Diario de muerte, obra postuma del poeta Enrique Lihn, es en primer lugar un testimonio estremecedor. Los poemas que componen el libro, escrito en trance de muerte, van siguiendo las reflexiones de un hombre desahuciado y lúcido, que ve aproximarse a la muerte y desde esta óptica mira a la vez al pasado -toda una revisión de vida- y al futuro, opaco, un espejo "lleno por fin de su nada". La proximidad de la muerte no hará ceder su escepticismo y su desconfianza frente a los que llamará irónicamente "los obreros providenciales": aquellos que, desde el lado de acá (el de la vida) presumen saber qué hay "del lado de allá". No les creyó nada a sus descripciones ni a sus recomendaciones, aunque las consideró, como objetos de curiosidad. En cambio, y hasta donde le dio la palabra, Enrique Lihn se adentró en la experiencia del tránsito a la muerte: nos precedió; hizo los primeros trazados de un mapa, de lo que iba viendo en ese viaje, mientras los vivos íbamos quedando atrás. Son esas huellas del viaje de un sujeto hacia la muerte lo que se encuentra en estos poemas.

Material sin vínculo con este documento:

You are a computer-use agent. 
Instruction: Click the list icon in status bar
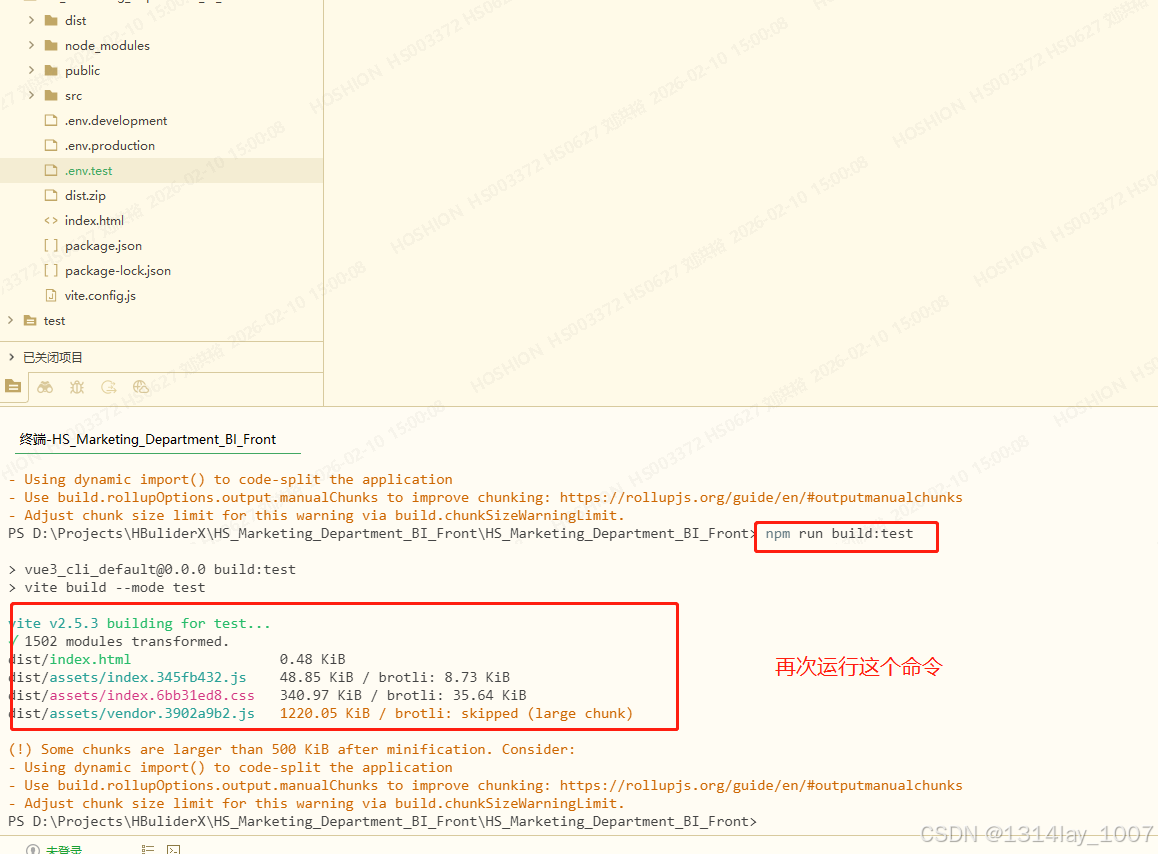148,849
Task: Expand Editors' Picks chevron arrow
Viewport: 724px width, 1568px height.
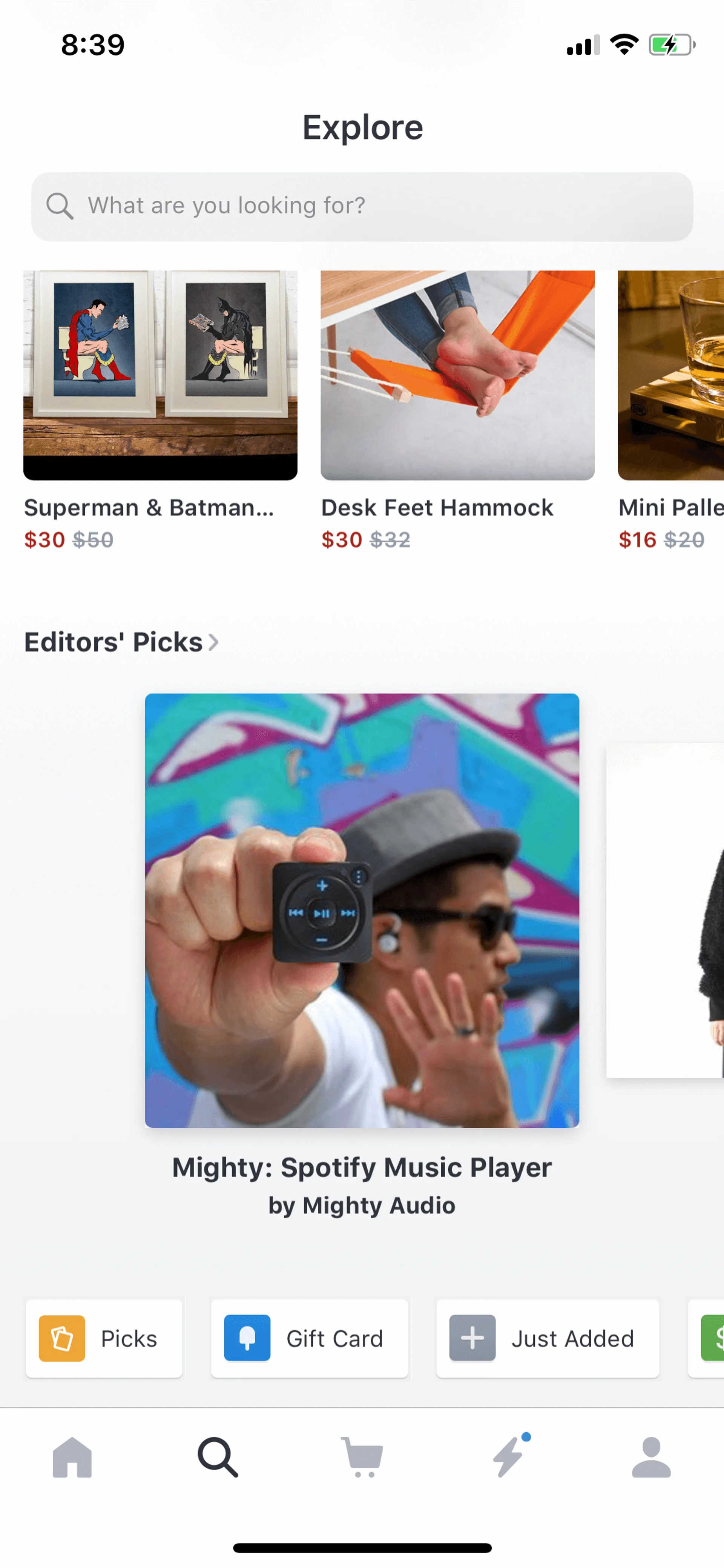Action: (213, 642)
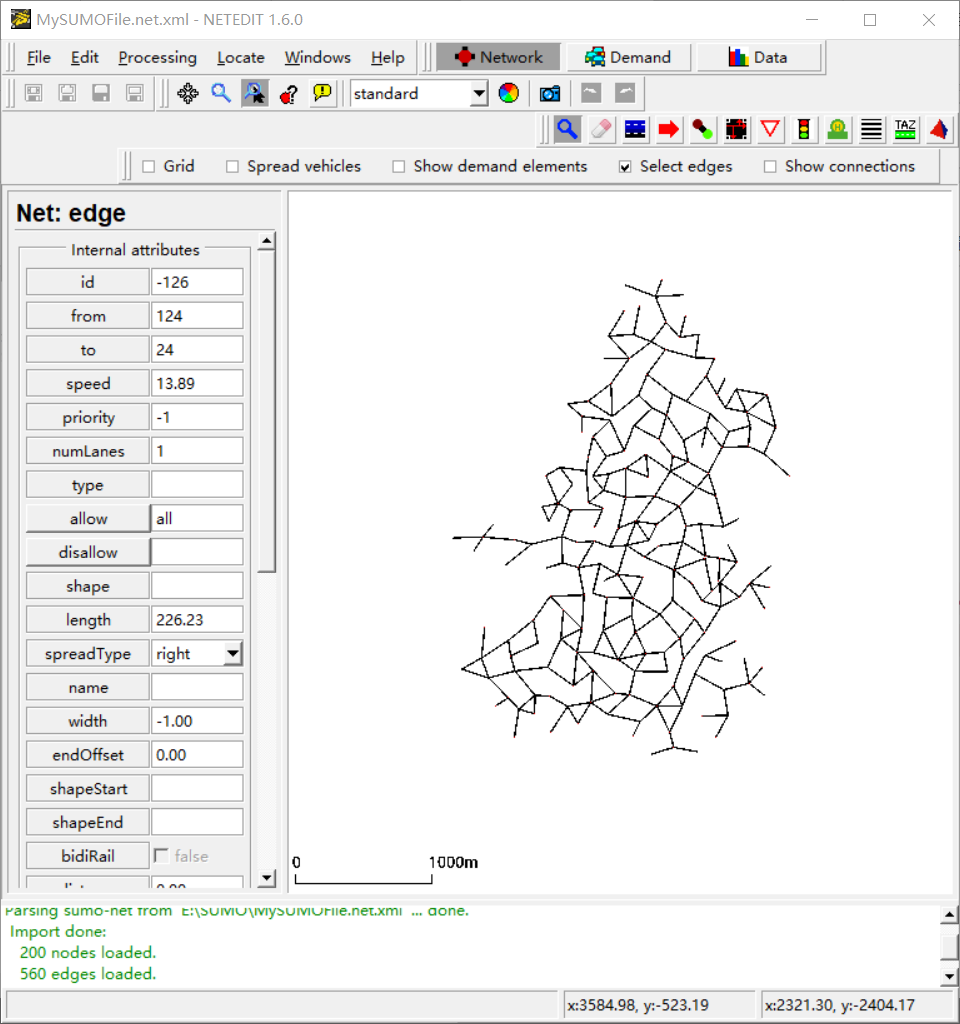
Task: Activate the Inspect mode magnifier tool
Action: coord(567,129)
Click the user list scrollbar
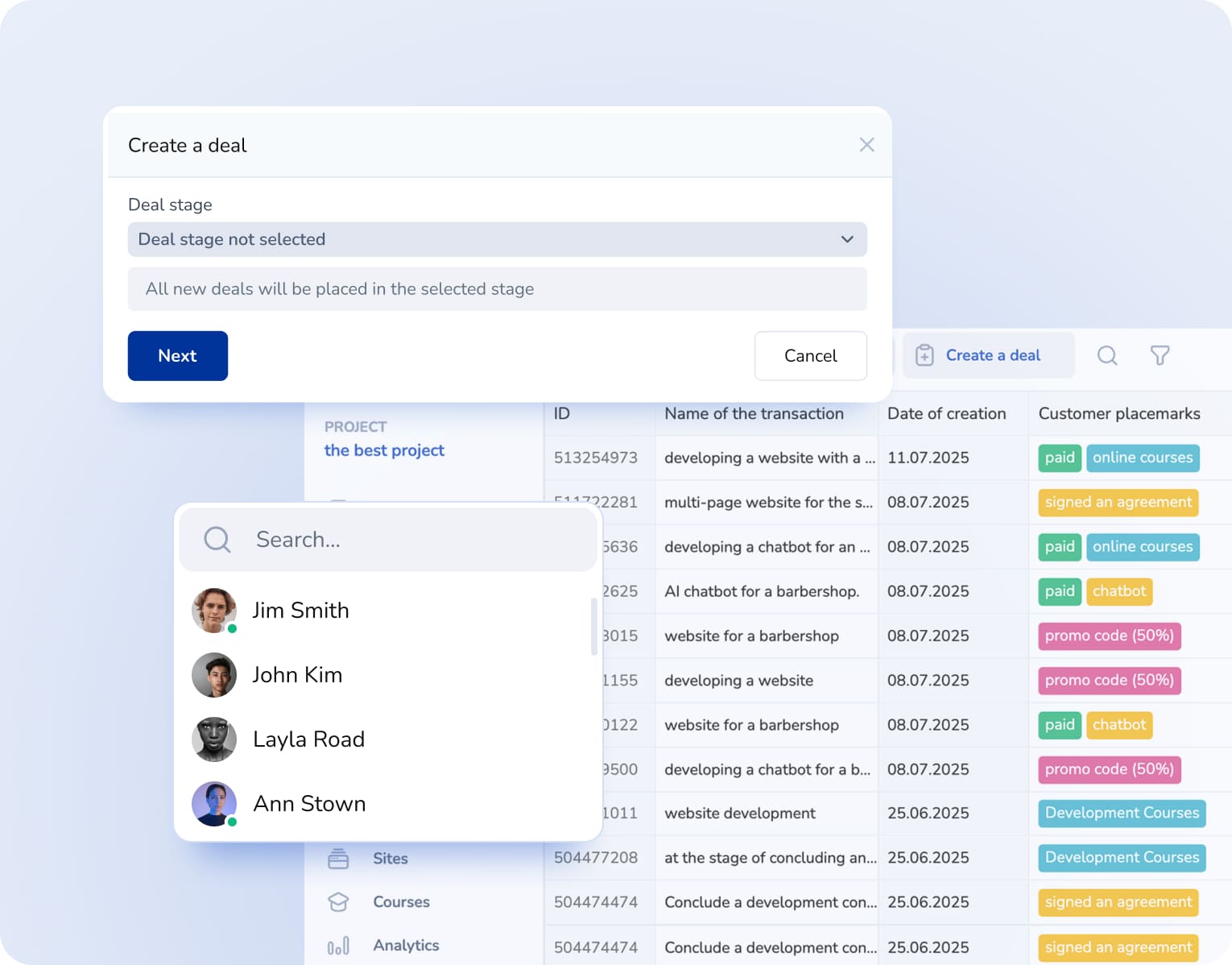The image size is (1232, 965). pyautogui.click(x=594, y=627)
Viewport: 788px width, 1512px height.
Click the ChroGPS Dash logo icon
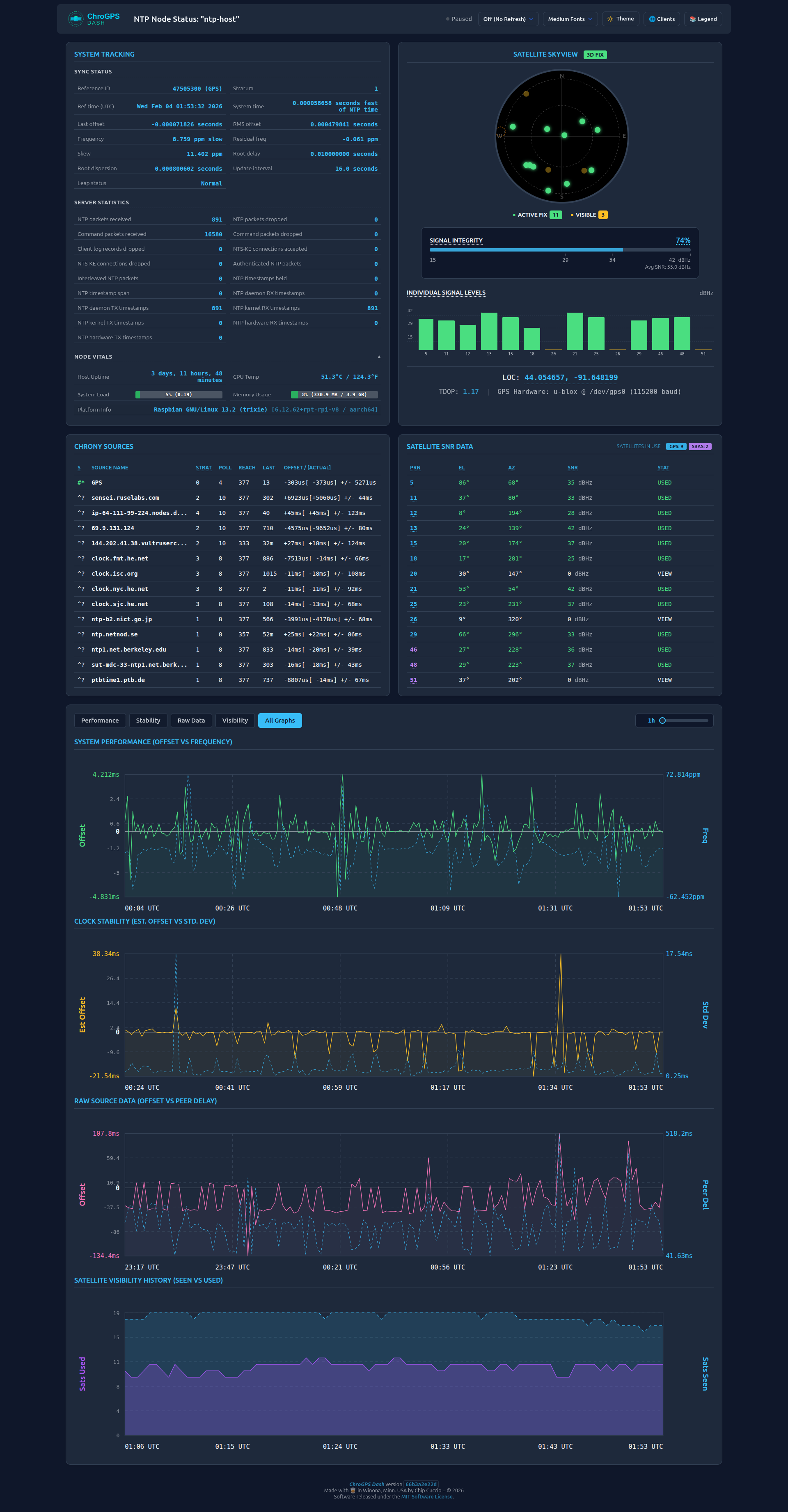[x=76, y=19]
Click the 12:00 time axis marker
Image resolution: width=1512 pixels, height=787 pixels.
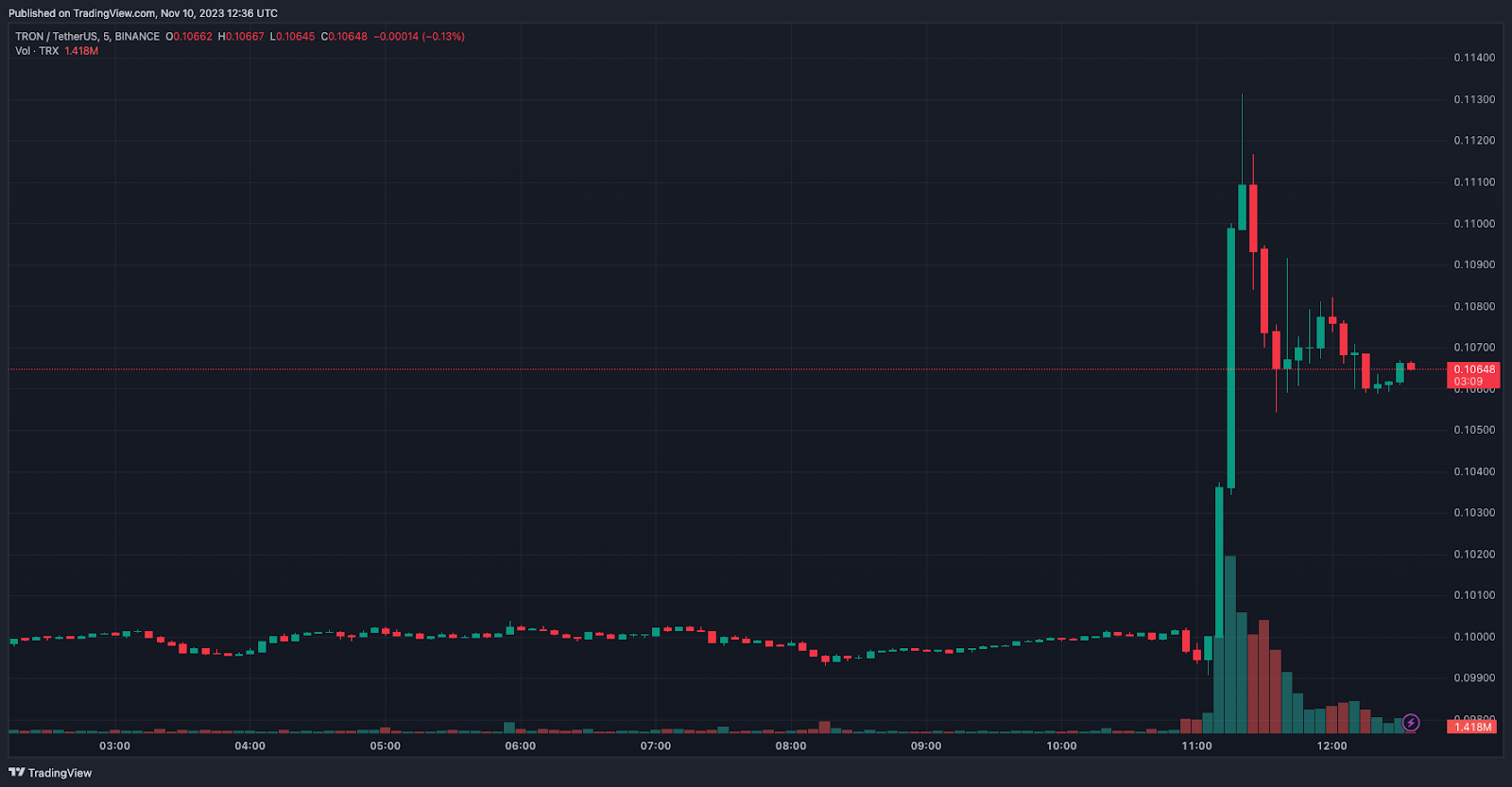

Esta óptica, este punto de mira, tuvo una proyección infinitamente conmovedora para quienes lo acompañamos a morir. El contenido metafórico de los poemas -el espejo, la muerte como andrógino terrible, sobre todo- fue el mismo contenido de sus alucinaciones finales, de las obsesiones que ya no lograba dar a entender. A ellas se sumó la obsesión del viaje, "vamonos, vamonos", decía, y la obsesión de "la isla": "allá", "allá" "qué hay allá". Todos los intentos de identificar la isla, por parte nuestra no hacían sino exasperarlo. No era un lugar en la tierra: ninguna isla conocida. Tal vez "la isla bienaventurada y desesperada" a la que se refería en su último escrito autobiográfico, de enero de 1988 (1).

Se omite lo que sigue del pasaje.